Recent Developments in Orange Book Litigation
Courts have also upheld the FTC’s challenges to improperly listed patents, and the FTC has filed briefs in other litigation over such listings. In 2024, the FTC filed an amicus brief before the Court of Appeals for the Federal Circuit in a lawsuit filed by Teva Pharmaceuticals, a brand-name drug manufacturer, against Amneal Pharmaceuticals, a generic manufacturer, for infringement of one of Teva’s patents for an asthma inhaler. Teva’s patent does not involve the inhaler’s active ingredient but rather the mechanical device through which the active ingredient is administered. Amneal counterclaimed, arguing that Teva’s patent listing was improper. (The FTC also filed an amicus brief before the district court and previously challenged the relevant Teva patents through the FDA’s Orange Book dispute process.)

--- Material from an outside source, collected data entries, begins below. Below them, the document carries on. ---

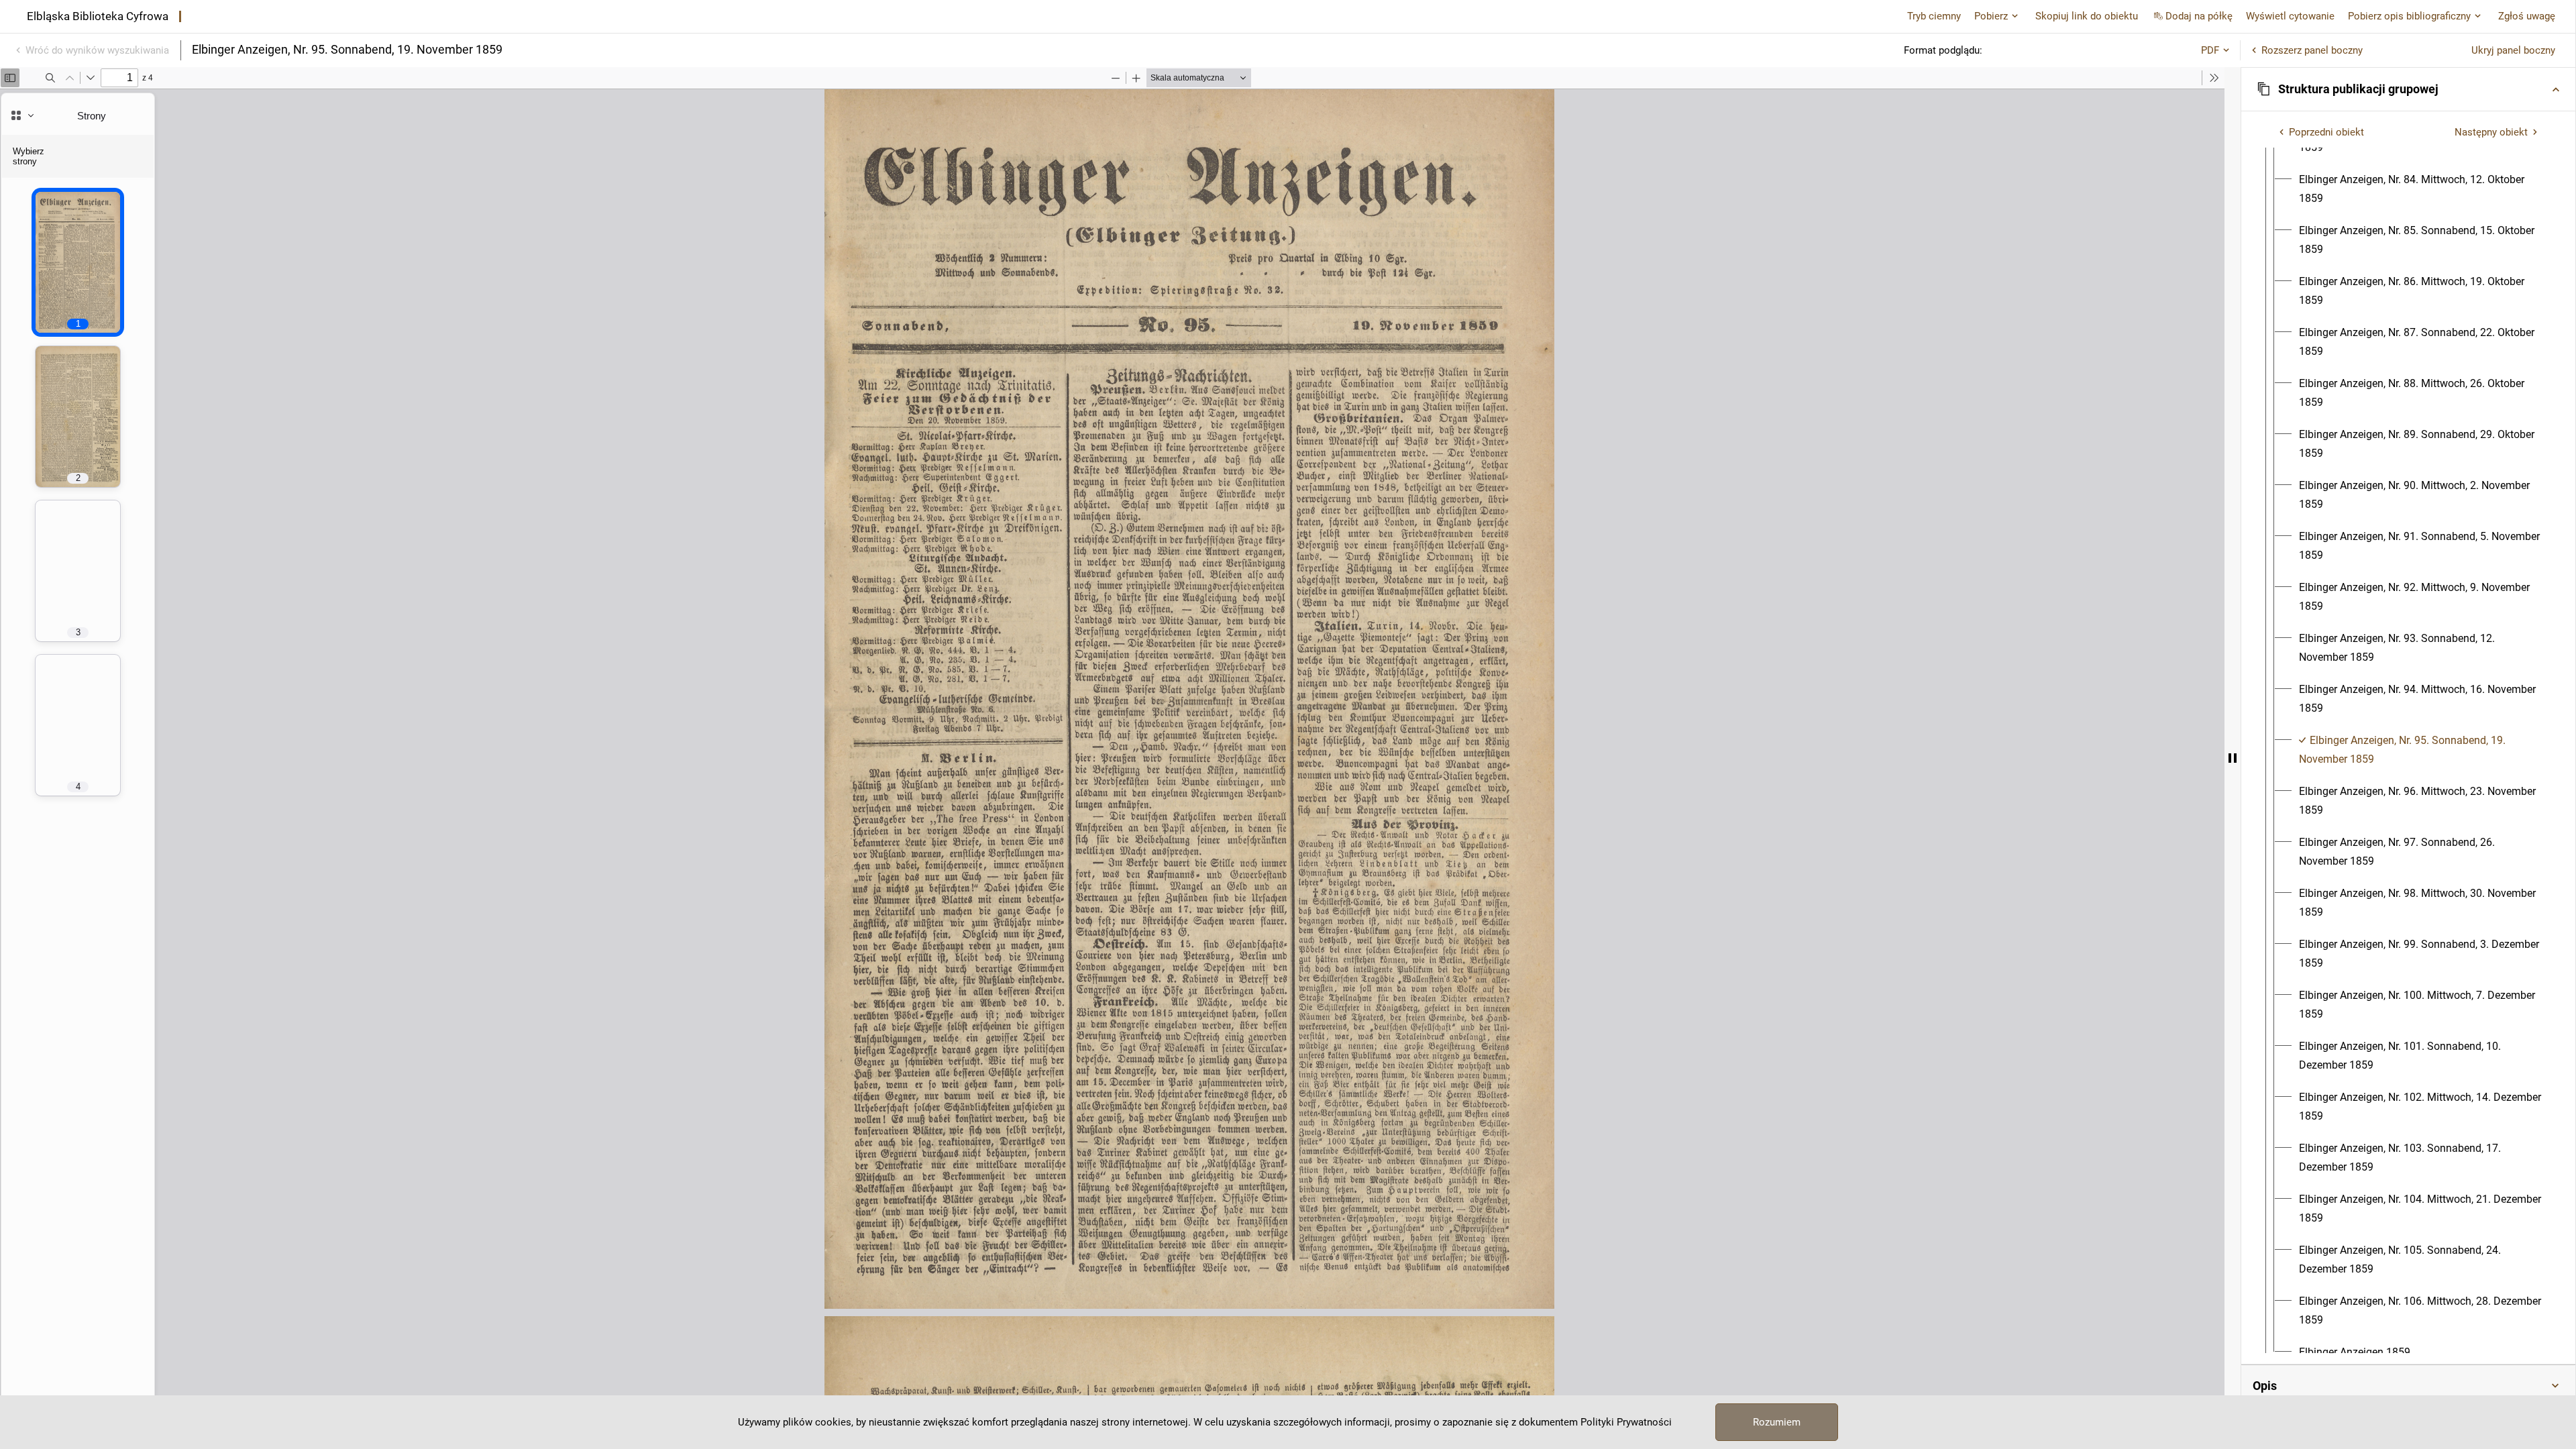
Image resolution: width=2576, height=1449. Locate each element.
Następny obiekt (2491, 132)
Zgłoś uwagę (2526, 16)
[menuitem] (2420, 189)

The district court ruled for Amneal, ordering Teva to delist its patent. The Federal Circuit affirmed, reasoning that a patent does not properly claim a drug without at least claiming the drug’s active ingredient. Echoing the FTC’s amicus brief, the Federal Circuit emphasized that devices that simply contain an active ingredient do not qualify as drugs and therefore do not meet the requirements for listing in the Orange Book. The Federal Circuit also denied Teva’s request for rehearing. Although Teva was expected to appeal the decision to the Supreme Court, it did not.

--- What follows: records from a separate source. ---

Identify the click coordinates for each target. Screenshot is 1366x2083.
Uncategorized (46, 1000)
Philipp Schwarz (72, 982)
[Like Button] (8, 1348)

The Federal Circuit’s decision in Teva v. Amneal is one of the few cases in which a federal appellate court has addressed the issue of improper Orange Book listings. But more district court decisions and appeals are on the horizon. In 2021, Jazz Pharmaceuticals, a brand-name manufacturer, alleged that Avadel Pharmaceutical filed an NDA that would infringe on Jazz’s patent for Xywav, a medication to treat idiopathic hypersomnia that can cost nearly $200,000 per year. Jazz’s patent claims a method of distribution for the drug, not anything inherently novel about the drug or its use. There, too, the FTC filed an amicus brief calling for Jazz’s patent to be delisted. The FTC reiterated that the Hatch-Waxman Act limits patent listings to claims for a drug or method of using a drug — and does not extend to patents on a distribution method. As the FTC emphasized, allowing patents to be listed for logistical processes would open the door to countless instances of leveraging the Orange Book to block generic competition. After multiple decisions by the district court and the Federal Circuit, both parties agreed to dismiss the case.

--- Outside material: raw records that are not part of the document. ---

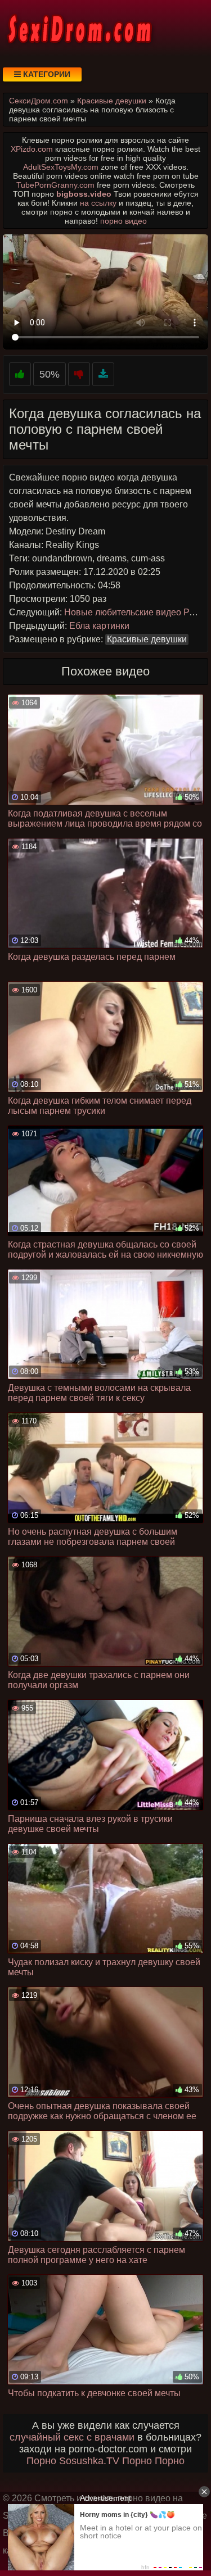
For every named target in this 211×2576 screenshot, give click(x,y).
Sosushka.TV (89, 2460)
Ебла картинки (99, 626)
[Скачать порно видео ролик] (103, 374)
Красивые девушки (147, 639)
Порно (41, 2460)
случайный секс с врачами (72, 2437)
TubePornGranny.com (55, 184)
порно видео (123, 220)
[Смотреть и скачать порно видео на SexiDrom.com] (79, 28)
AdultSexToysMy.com (60, 166)
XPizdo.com (32, 148)
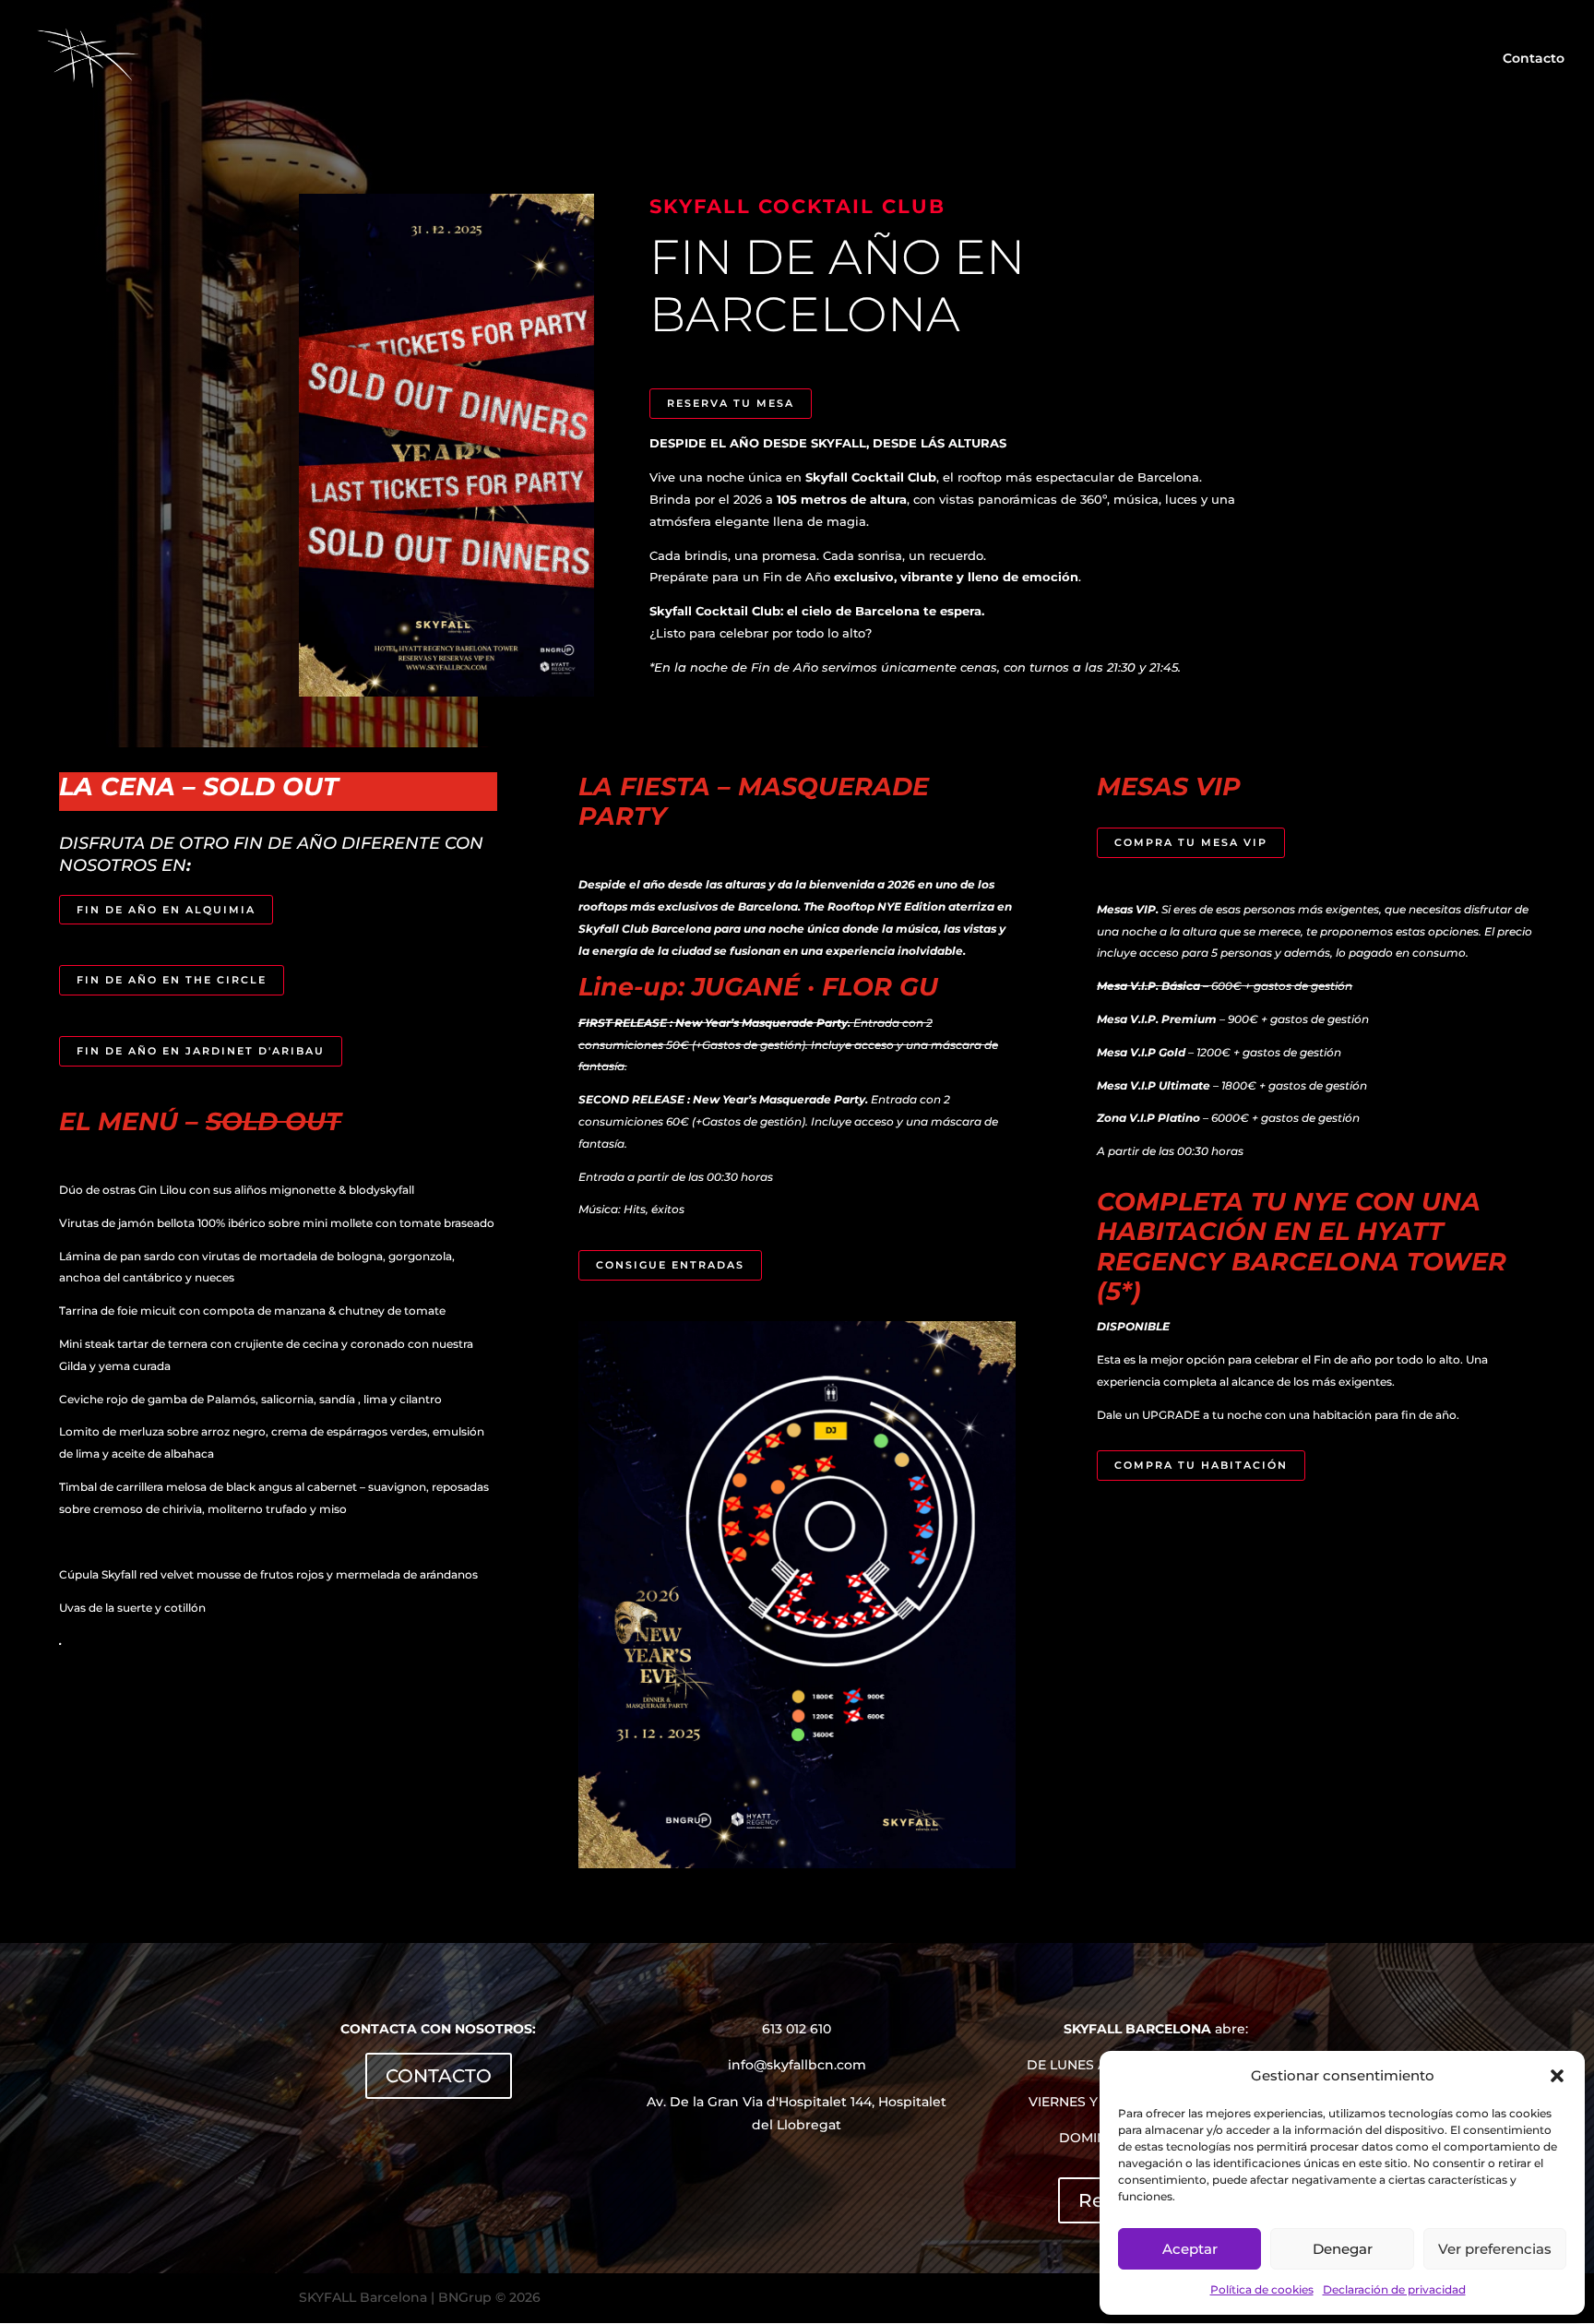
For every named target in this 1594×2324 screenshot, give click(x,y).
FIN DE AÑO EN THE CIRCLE (172, 979)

In yet another Orange Book case, the FTC filed an amicus brief ina 2023 lawsuit by Mylan, a generic drug manufacturer, alleging that Sanofi, a brand-name drug manufacturer, improperly shielded its insulin medications from competition, including by improperly listing patents for two injectable forms of insulin in the Orange Book. Mylan seeks the delisting of Sanofi’s patents, arguing that many are invalid. This litigation is still ongoing. These and other lawsuits on improper patent listings could soon reach the Federal Circuit and, potentially, the Supreme Court.
What’s Next?
The FTC has the authority to address improper patent listings that delay access to generic drugs — from issuing direct challenges to sending warning letters to filing amicus briefs. The FTC has continued to take action to address improper Orange Book listings and pave the way for more generic competition, which may consequently help shore up efforts to lower prescription drug costs for patients. At the same time, litigation over improper patent listings is expected to continue and will eventually result in additional appellate decisions — with significant consequences for patent abuses that keep affordable medicines out of the hands of those who need them.
DISCLAIMER: The views and opinions expressed in this piece are those of the author and do not reflect the views of the O’Neill Institute.